WHAT IS REQUIRED: Which lines run from the one containing "Instruction: Click the" to the end of the listing below? Write them out exactly, both ends included, with nothing else.

======== RECORDS ========

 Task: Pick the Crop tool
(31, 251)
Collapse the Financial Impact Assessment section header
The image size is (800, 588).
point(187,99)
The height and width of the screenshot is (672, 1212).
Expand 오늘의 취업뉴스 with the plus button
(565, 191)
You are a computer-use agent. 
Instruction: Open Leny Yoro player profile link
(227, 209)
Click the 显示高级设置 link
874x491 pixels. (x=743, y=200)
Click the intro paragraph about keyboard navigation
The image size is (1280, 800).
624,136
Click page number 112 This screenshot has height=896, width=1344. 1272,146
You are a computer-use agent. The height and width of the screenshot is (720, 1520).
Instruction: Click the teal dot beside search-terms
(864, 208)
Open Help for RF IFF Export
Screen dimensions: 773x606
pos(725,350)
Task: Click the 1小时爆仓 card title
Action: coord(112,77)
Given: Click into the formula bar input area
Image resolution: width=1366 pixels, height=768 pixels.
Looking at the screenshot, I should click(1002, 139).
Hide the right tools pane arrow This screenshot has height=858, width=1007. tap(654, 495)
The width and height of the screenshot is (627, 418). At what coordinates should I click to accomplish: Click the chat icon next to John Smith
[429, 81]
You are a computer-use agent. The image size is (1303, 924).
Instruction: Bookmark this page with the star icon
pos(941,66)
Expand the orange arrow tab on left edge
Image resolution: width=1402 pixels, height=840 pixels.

========

TASK OUTPUT:
Instruction: Click the teal dot beside search-terms
(864, 208)
Open Help for RF IFF Export
Screen dimensions: 773x606
pos(725,350)
Task: Click the 1小时爆仓 card title
Action: coord(112,77)
Given: Click into the formula bar input area
Image resolution: width=1366 pixels, height=768 pixels.
Looking at the screenshot, I should click(1002, 139).
Hide the right tools pane arrow This screenshot has height=858, width=1007. tap(654, 495)
The width and height of the screenshot is (627, 418). At what coordinates should I click to accomplish: Click the chat icon next to John Smith
[429, 81]
You are a computer-use agent. The image size is (1303, 924).
Instruction: Bookmark this page with the star icon
pos(941,66)
Expand the orange arrow tab on left edge
Image resolution: width=1402 pixels, height=840 pixels.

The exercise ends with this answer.